> ACTIVITY: Transcribe exactly the stretch of lines beginning at the one containing "The image size is (1456, 817)." and closing with the last line of the entries below. Omit images.

(Saved entries)

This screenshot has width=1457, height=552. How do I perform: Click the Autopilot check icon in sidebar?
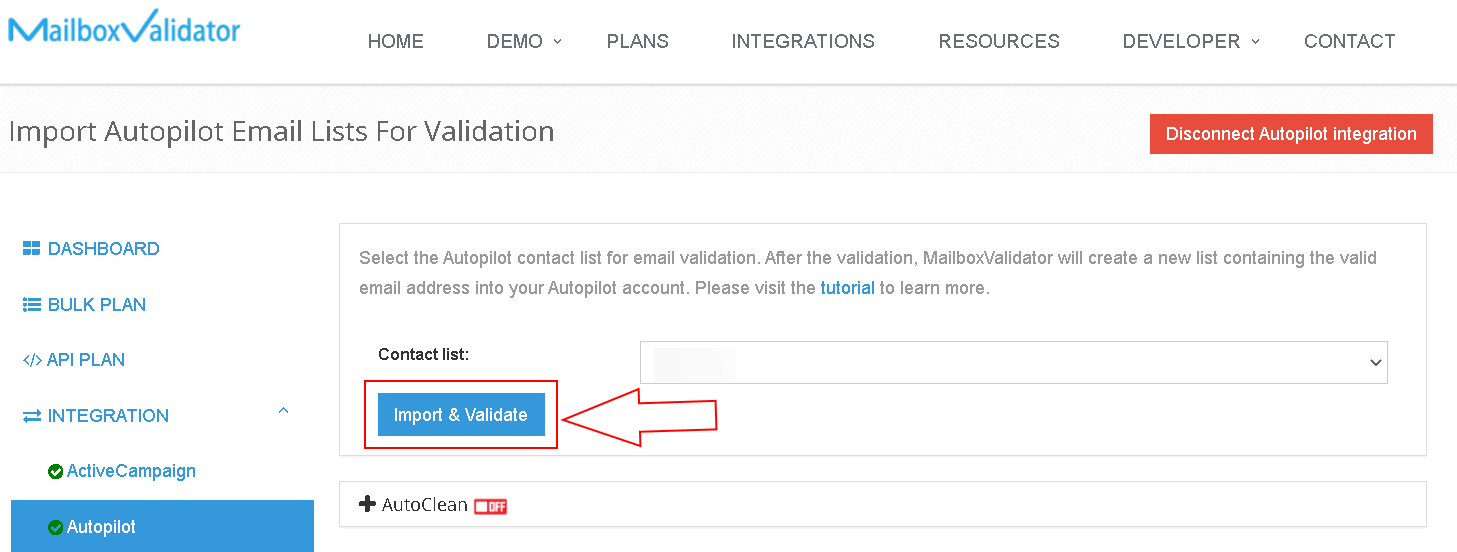[x=56, y=528]
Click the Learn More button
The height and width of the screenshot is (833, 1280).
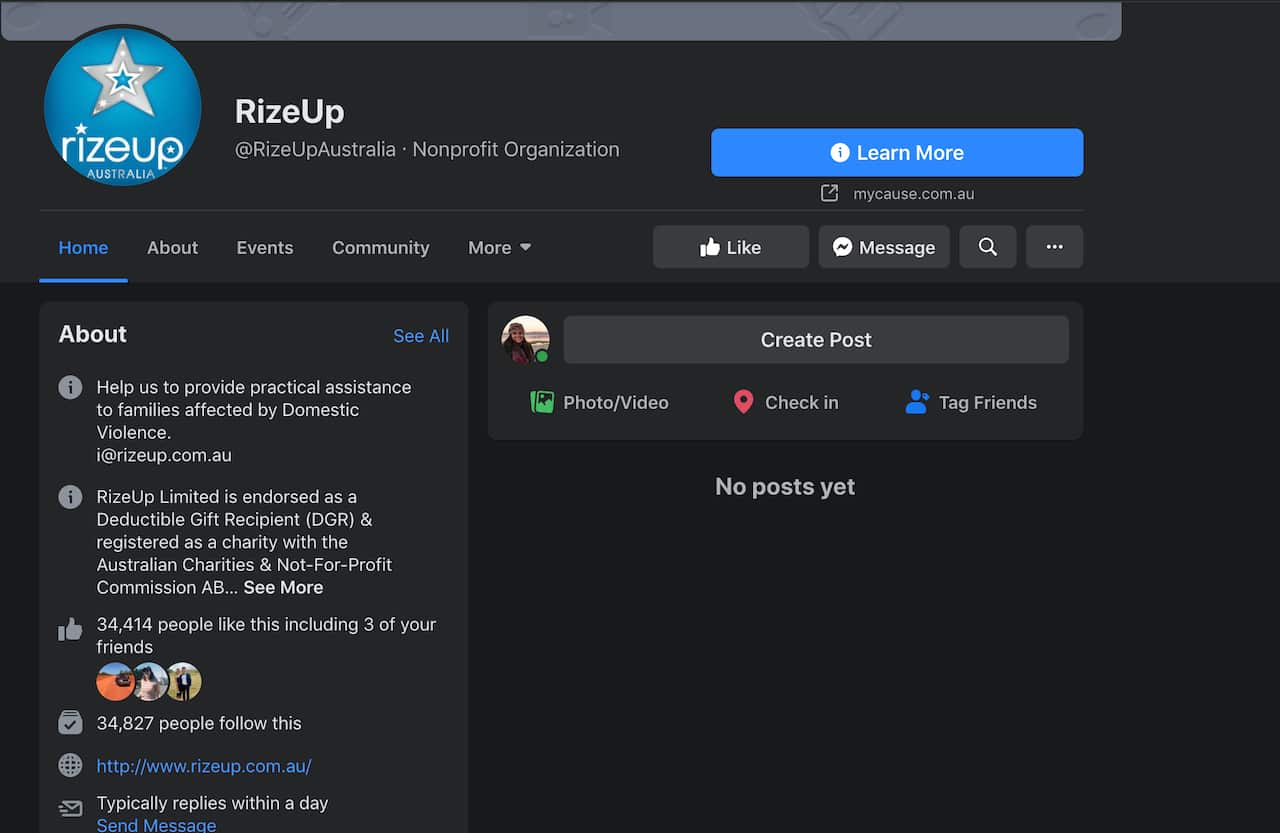click(897, 152)
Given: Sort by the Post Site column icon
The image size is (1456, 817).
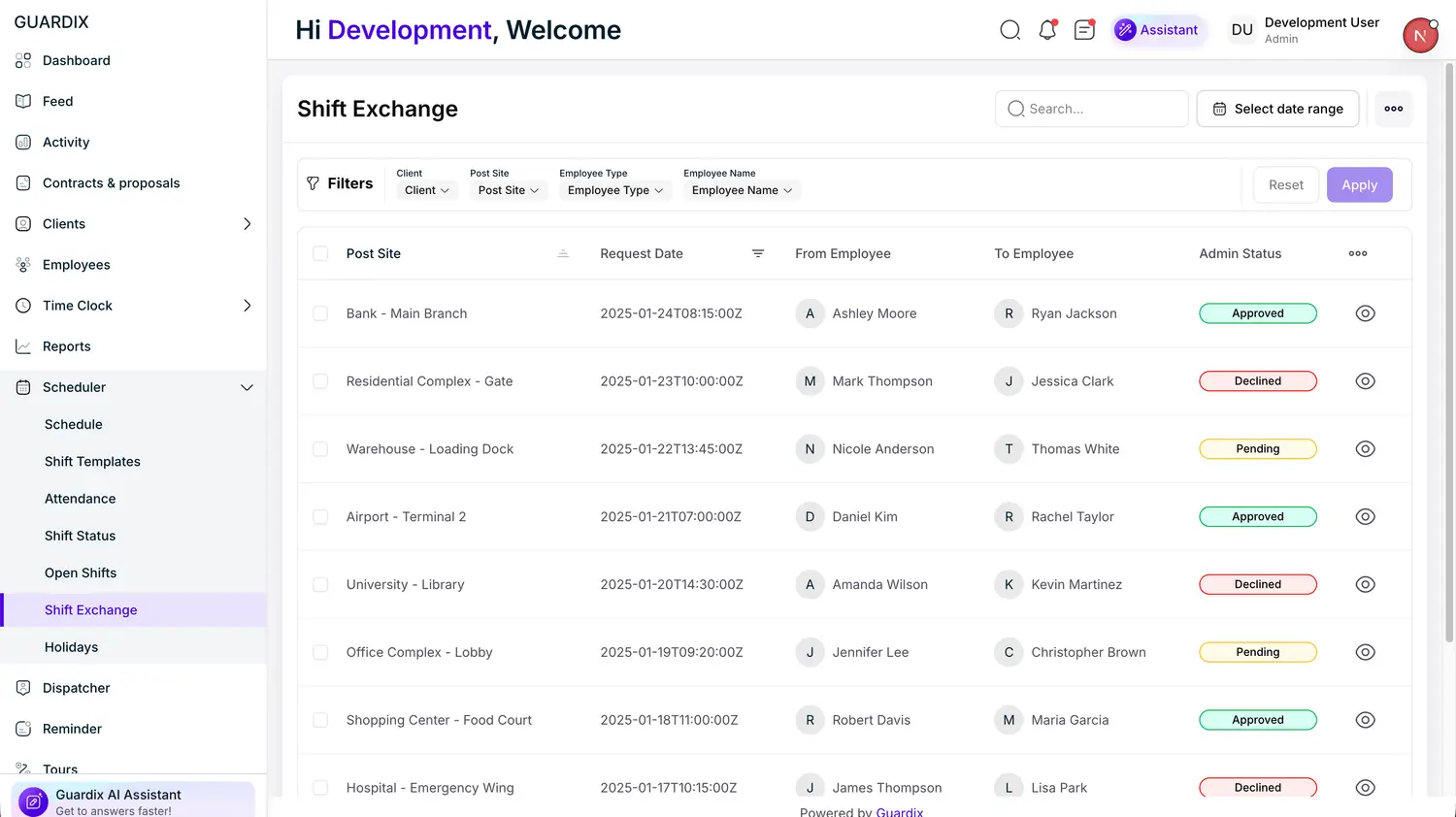Looking at the screenshot, I should [563, 253].
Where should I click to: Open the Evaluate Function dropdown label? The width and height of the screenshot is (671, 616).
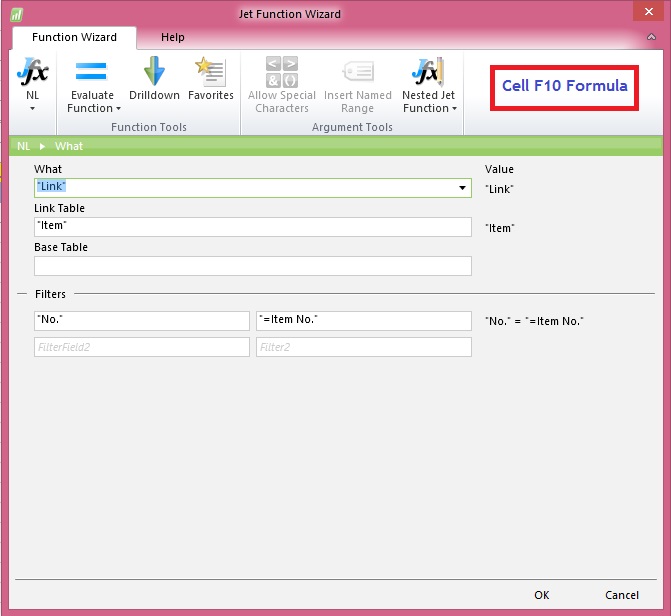(x=95, y=108)

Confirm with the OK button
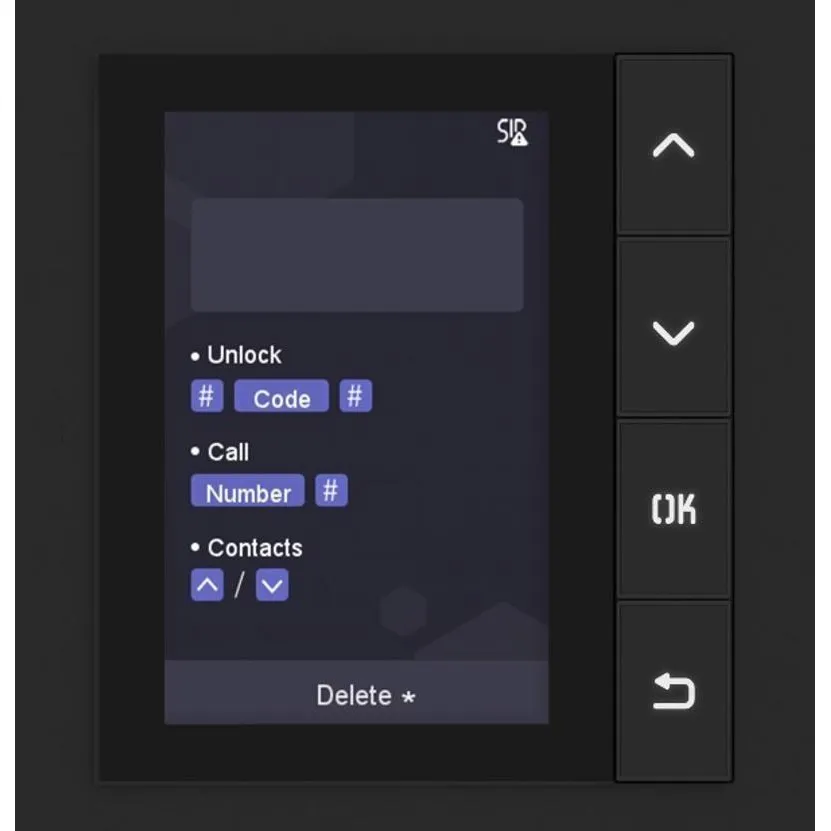tap(674, 509)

> SOLUTION TO THIS TASK:
The image size is (1456, 817).
Looking at the screenshot, I should [563, 253].
Where should I click to: Open the Evaluate Function dropdown label? The width and height of the screenshot is (671, 616).
(x=95, y=108)

Confirm with the OK button
tap(674, 509)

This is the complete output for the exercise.